# START OF Task input

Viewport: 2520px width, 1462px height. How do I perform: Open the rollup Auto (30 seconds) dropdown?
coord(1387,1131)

# END OF Task input
# START OF Task input

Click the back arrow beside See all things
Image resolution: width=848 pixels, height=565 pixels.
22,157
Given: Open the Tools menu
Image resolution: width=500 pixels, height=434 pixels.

# END OF Task input
# START OF Task input

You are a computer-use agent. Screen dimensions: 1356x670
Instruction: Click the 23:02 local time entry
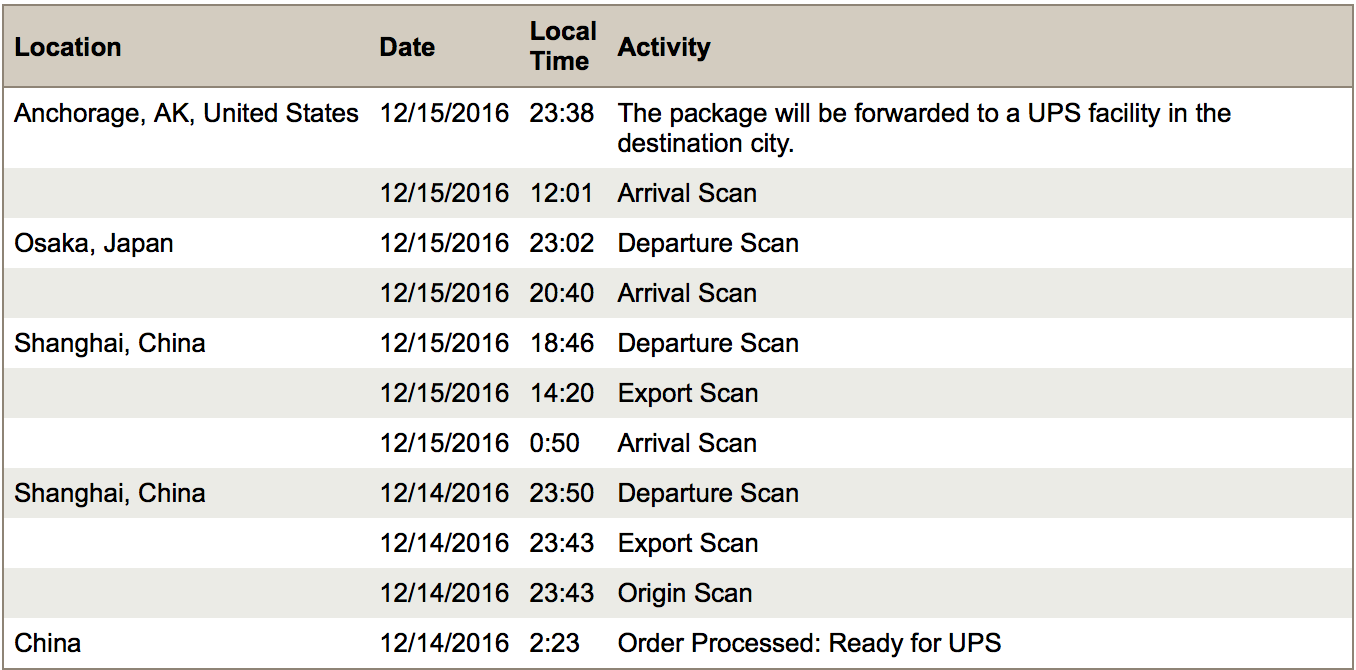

# END OF Task input

Written exercise. Reproduce verbatim the lines of the items running from the line with "Viewport: 2520px width, 1462px" to the line with "coord(1387,1131)", inclusive.

Task result.
Viewport: 2520px width, 1462px height. How do I perform: Open the rollup Auto (30 seconds) dropdown?
coord(1387,1131)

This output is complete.